Your goal |
Please replace "navigation menu" with "settings menu" in the records below, starting at the line that contains "Open the Company navigation menu" and ending at the line that contains "[x=474, y=94]", and write out only those lines with nothing else changed. Leave the pictures out of your answer.

Data for this exercise |
= = = =
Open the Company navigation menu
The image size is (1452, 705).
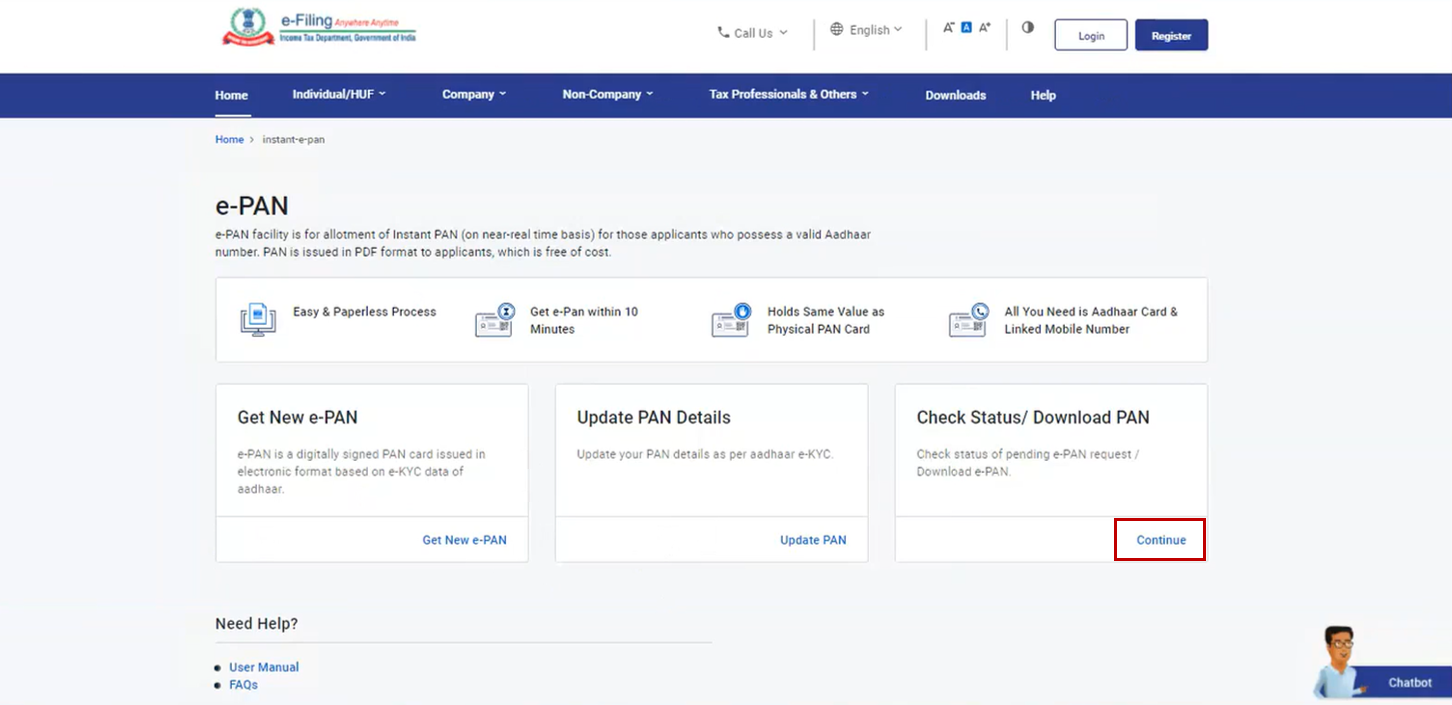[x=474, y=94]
= = = =
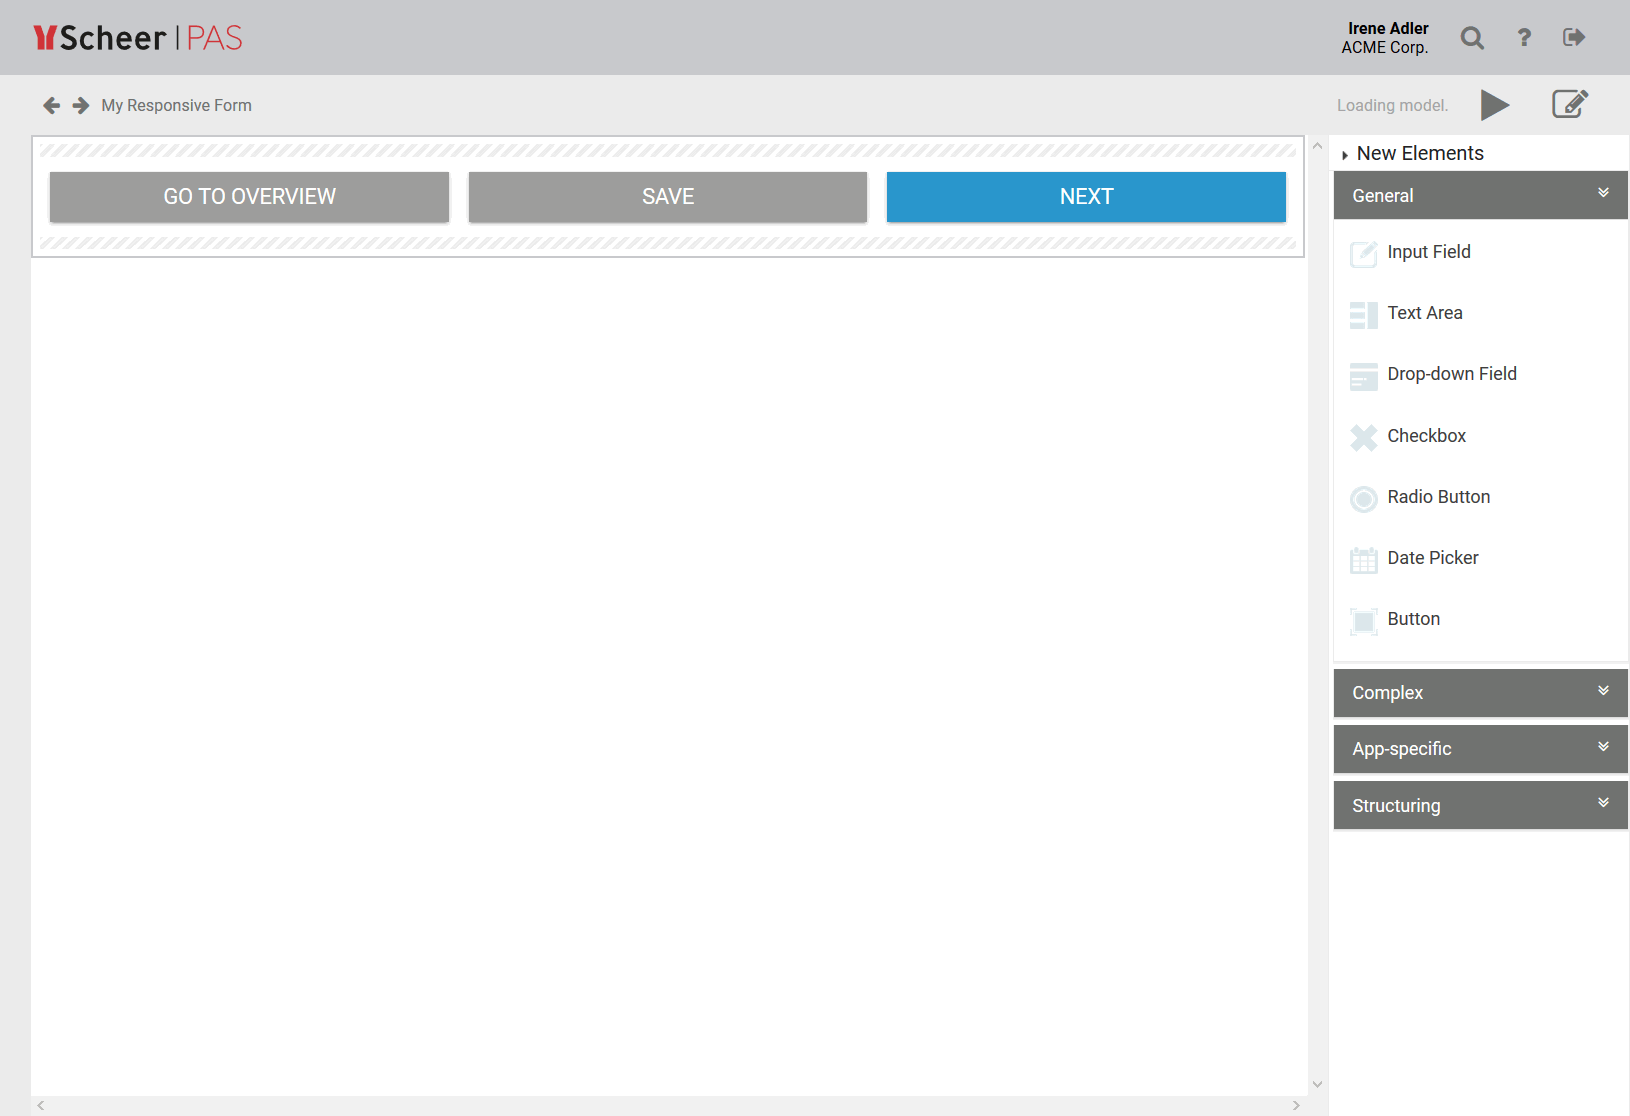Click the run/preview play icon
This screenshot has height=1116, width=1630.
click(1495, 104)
= = = =
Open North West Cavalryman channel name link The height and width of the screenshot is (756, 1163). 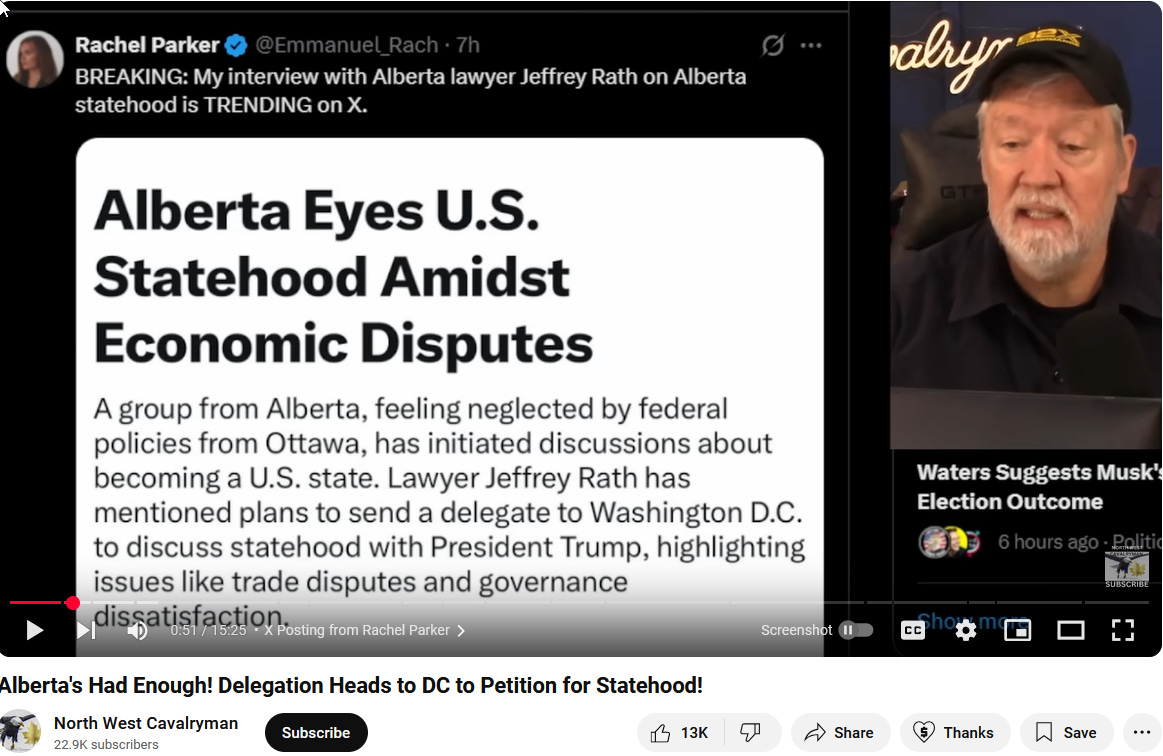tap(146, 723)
= = = =
Exercise result |
Open the Company settings menu
The image size is (1452, 705).
[x=474, y=94]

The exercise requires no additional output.